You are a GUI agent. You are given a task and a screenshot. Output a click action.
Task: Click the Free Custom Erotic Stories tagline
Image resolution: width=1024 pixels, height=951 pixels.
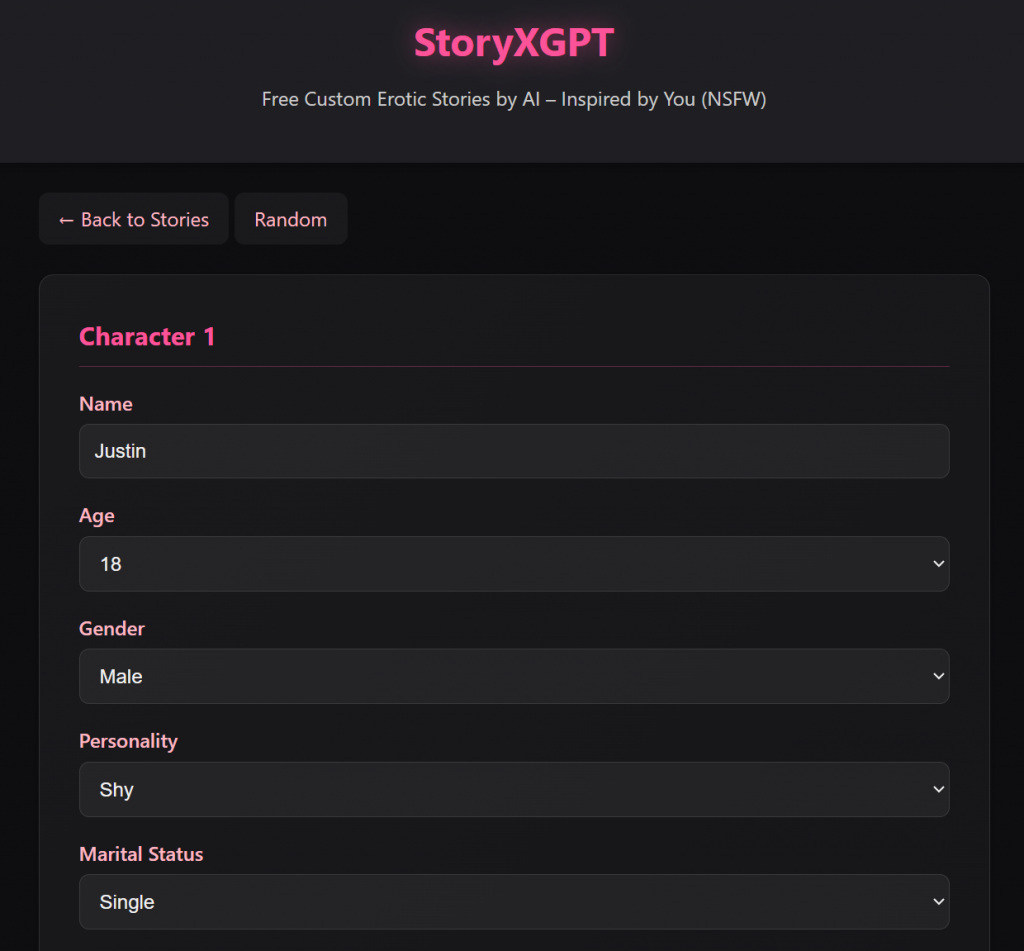tap(513, 100)
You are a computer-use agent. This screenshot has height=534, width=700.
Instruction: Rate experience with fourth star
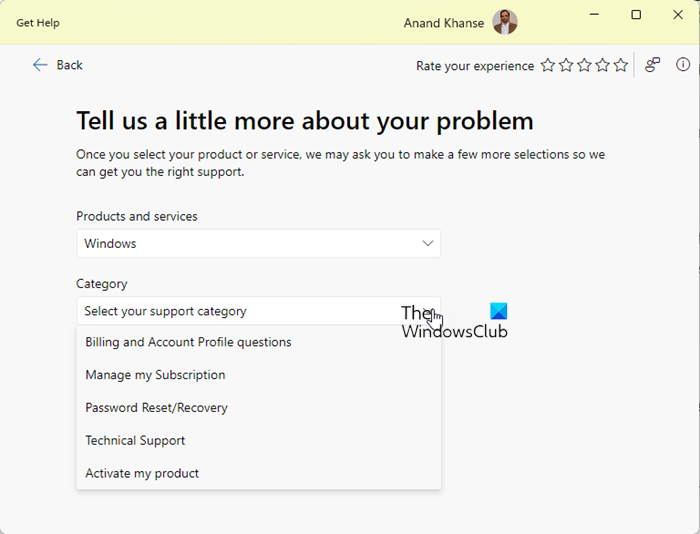(x=603, y=66)
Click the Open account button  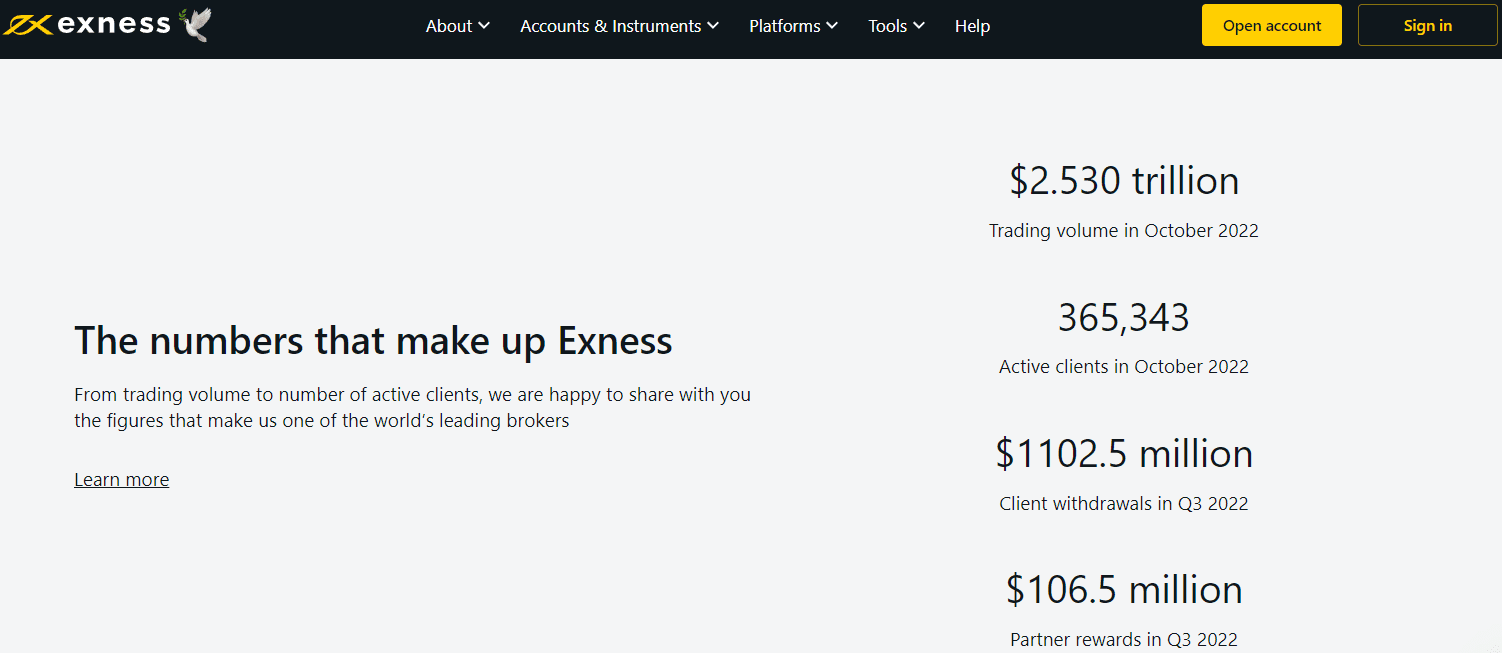coord(1271,24)
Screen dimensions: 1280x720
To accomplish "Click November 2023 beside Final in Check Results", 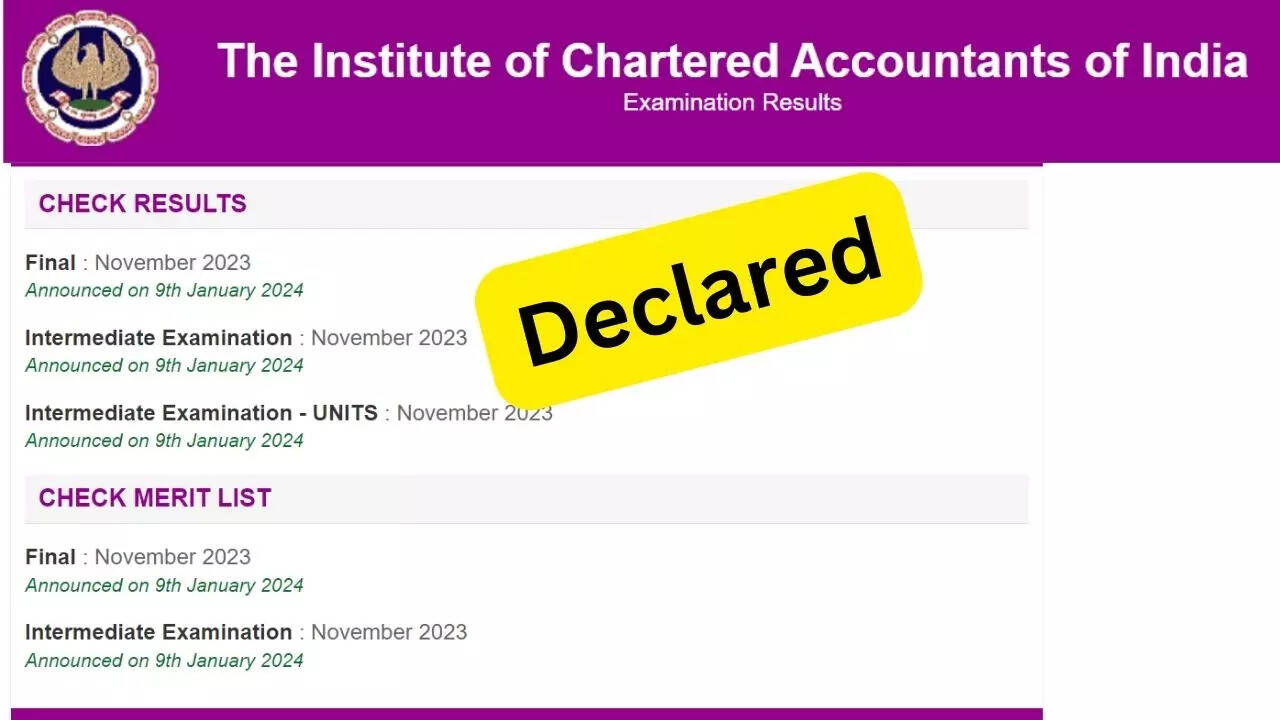I will click(x=172, y=263).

-- PROBLEM REQUIREMENTS --
When you find a line in the records that contains the word "screenshot", copy it.

-- ANSWER TO THIS TASK --
You are a GUI agent. You are given a task and a screenshot. Output a click action.
You are a computer-use agent. This screenshot has height=534, width=700.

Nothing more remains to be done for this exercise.